Actin quoit-like structures, termed ‘acquosomes’, have also been described in transgenic tobacco BY-2 cell lines and in tissues of transgenic Arabidopsis plants expressing GFP-Lifeact and GFP- fABD. Acquosome diameters were variable, with 3.5 ± 1.2 μm in BY-2 cells and 1.6 ± 0.3 μm in root hairs and frequencies were highest in actively dividing BY-2 cells cultivated in the presence of 2,4-dichlorphenoxy acetic acid (2,4-D). The number of acquosomes was reduced by 98.9 % after cells were cultured in 2,4-D-free medium, suggesting a positive correlation between the formation of F-actin rings and cell proliferation.

After fixation and staining of the actin cytoskeleton, the formation of actin coils or rings with a mean diameter of 1.7 μm was occasionally observed in heterotrophic, chloroplast-free cell cultures of Chenopodium rubrum and their number significantly increased by heat shock at 37°C. The authors attributed the formation of actin rings to stress conditions such as temperature or extracellular pH, as well as to the availability of Ca2+-ions. The use of ion transport affecting drugs furthermore implied the involvement of antiporters for monovalent cations in the formation of actin rings.

Pollen released from the anther of a flowering plant germinates on the receptive papillae of the stigma and the pollen tube grows through the female reproductive tissues to fertilize the ovule.

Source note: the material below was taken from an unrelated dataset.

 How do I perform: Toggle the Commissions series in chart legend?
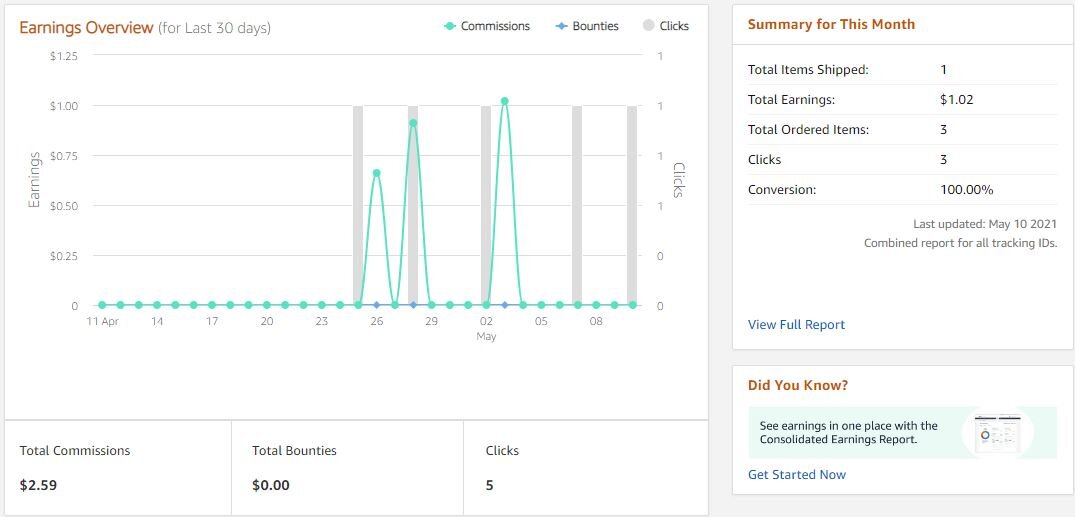click(487, 26)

It is evident that flowering is a very sensitive developmental stage, as environmental stress at microsporogenesis and anthesis dramatically reduces anther dehiscence, pollen viability, pollen germination and pollen tube growth rates. In in vitro pollen germination assays it has been observed that pollen germination rates, pollen tube growth rates, and final tube lengths are far lower than those observed in planta. Especially for Arabidopsis, the pollen quality can highly vary among different plants and even among flowers from the same plant It is therefore conceivable that ring-shaped F-actin structures form intermediately in in vitro pollen germination assays under adverse conditions, but are able to be come reintegrated into emerging actin filaments (). It may, however, be possible that the appearance of ring-shaped F-actin in germinating pollen indicate a certain physiological state of the cell that is not restricted to in vitro conditions. Live imaging of F-actin dynamics in in vivo germinating pollen will be necessary to address the question whether F-actin rings have a transient physiological function in germinating pollen.

Disclosure of Potential Conflicts of Interest

No potential conflicts of interest were disclosed.